Why I left medicine
Rachel Armstrong finds the pressures of being a junior doctor overwhelming
I was chucking my guts up. My fingers down my throat. The pressure inside my head was at boiling point. Outside, the casualty department was in chaos. I was the only doctor on the door. Only a few minutes ago I had been bleeped to clerk in a backlog of desperately sick patients: bleeding bowels, heart attacks, diarrhoea and vomiting, a strangulating hernia, a rupturing abdominal aortic aneurysm. I needed help and strangely found my courage return in the bowl of a NHS toilet.
Having purged myself of all feelings of despair and powerlessness in this battle zone, I calmly returned to casualty with congested membranes, a bloated face, and black lines on my face where my mascara had run. No one seemed to notice. Perhaps everyone else was bulimic too.
Those were black days, trimmed with white corridors and embroidered with the intrusive red light of pagers. On-call weekends were 72 hours; every other week I clocked in over 120 hours; rotations were two or three months each; apprenticeship was years and years; and time was a meaningless concept. There was just an eternity of being on call for the junior doctor to plan the occasional holiday around.
I thought I was okay, really I did. I thought I was just naturally reclusive when I found myself avoiding people, no one in particular just everyone in general. I clung to an artist's pad while I conducted my ward rounds drawing my patients and impressions of the clinical world that I inhabited. I was silent and obsessive in everything I did. I realised I had lost something only when my parents visited me during a weekend when I was on call.
"How are you doing, Rachel?" they asked, offering me a bag of welcome fresh food. They knew I had no time to shop or eat properly. They knew I worked hard, and perhaps they even suspected my eating disorders. They knew never to criticise me. They knew they needed to tell me they were proud of me.
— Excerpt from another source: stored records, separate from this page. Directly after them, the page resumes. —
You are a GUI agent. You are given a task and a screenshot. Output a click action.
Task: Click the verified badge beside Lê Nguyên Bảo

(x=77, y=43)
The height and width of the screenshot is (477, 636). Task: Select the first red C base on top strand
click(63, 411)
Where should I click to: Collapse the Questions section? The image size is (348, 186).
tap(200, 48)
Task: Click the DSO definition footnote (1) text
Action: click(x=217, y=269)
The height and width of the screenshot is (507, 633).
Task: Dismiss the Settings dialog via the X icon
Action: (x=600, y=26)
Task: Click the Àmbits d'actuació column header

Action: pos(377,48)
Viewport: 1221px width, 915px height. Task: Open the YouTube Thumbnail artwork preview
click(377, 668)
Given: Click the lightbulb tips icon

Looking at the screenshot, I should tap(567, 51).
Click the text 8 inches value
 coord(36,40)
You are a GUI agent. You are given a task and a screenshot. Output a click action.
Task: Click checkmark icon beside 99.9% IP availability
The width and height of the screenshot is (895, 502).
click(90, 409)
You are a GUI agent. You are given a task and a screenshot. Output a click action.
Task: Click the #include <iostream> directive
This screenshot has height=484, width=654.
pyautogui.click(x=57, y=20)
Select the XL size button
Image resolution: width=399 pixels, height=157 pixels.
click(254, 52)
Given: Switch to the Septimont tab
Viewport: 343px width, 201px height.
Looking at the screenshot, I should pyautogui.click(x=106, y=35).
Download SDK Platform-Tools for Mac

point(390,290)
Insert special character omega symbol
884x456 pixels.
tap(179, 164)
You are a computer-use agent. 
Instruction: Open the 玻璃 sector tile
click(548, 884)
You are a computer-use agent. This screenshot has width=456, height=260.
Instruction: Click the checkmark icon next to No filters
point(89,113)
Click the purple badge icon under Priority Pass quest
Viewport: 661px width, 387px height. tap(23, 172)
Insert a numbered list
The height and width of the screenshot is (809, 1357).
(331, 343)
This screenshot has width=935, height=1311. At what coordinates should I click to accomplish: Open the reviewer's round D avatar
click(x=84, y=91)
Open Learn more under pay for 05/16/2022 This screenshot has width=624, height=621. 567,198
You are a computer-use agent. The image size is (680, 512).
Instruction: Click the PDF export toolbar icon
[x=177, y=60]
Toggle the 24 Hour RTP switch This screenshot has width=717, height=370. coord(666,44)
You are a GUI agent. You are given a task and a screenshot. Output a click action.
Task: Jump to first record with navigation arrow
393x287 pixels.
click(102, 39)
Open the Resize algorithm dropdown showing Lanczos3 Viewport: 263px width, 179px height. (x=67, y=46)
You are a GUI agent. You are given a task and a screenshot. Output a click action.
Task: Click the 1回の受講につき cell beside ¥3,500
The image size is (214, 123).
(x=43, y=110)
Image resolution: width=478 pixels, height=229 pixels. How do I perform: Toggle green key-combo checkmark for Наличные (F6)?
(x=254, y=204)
They knew that they could not have been more supportive of my academic success and medical career. Despite the positive input and emotional support I was unable to prevent what followed. I opened my mouth but instead of initiating conversation, I was horrified to hear an unearthly scream escape from my diaphragm and force itself through my throat before I could articulate it into a word. It was deep, painful, and, although I tried to shut it out by forcing my mouth to close in my hands, all three of us could only listen to my body howl.
I had lost my voice.
What had gone wrong? At what point had the first class medical student that could not wait to get into the university laboratory or library every day, who worked weekends, who was passionate about her subject, and who had an unquenchable thirst for knowledge become a blubbering banshee?
The words did not come back.
I wandered around when I was not on duty. Professionally, I did not have to deal with my emotions. I simply switched off. There was nothing really wrong with me. I was just tired, like everyone else. I did not want sympathy. I did not need help.
When I got time off I went looking. I looked in libraries, in parks, in museums, theatres, on the river and one day I roamed into the Barbican Art Gallery.
There it was. Glowing from the centre of a wall mounted light box was a golden brain, cupped in a delicate pair of hands. Its vitality touched me, and, without words, the strength of the image started to heal my wounds. The picture, I found out later was created by Helen Chadwick. A slight, dark eyed, elegant woman with ridged fingernails that betrayed her direct exposure to photographic chemicals.
Meeting Helen changed my life. Over her kitchen table I held her hands and made an incongruous examination of her surface anatomy. While we talked about life, death, and art, I realised that a Pandora's box had been opened.
I started to paint, print, draw, and write poetry. I patrolled the wards with my artist's sketchbook and drew people from a non-medical perspective. With my pen I started to ask questions that did not engage the scientific method. The process of rehumanisation had begun. I realised that everyone who passed through the antiseptic corridors lost their identity and their dignity. This dehumanisation was systematic and institutionalised. It did not just affect patients; it damaged the staff too.
Only the sketchbook saved me. I clung to it as if it was my life. I phoned Helen regularly to exchange ideas, language, projects, and dreams. She guided me through my toilet rimmed twilight zone and watched me leave medicine and start to rediscover the power of communication in the company of artists.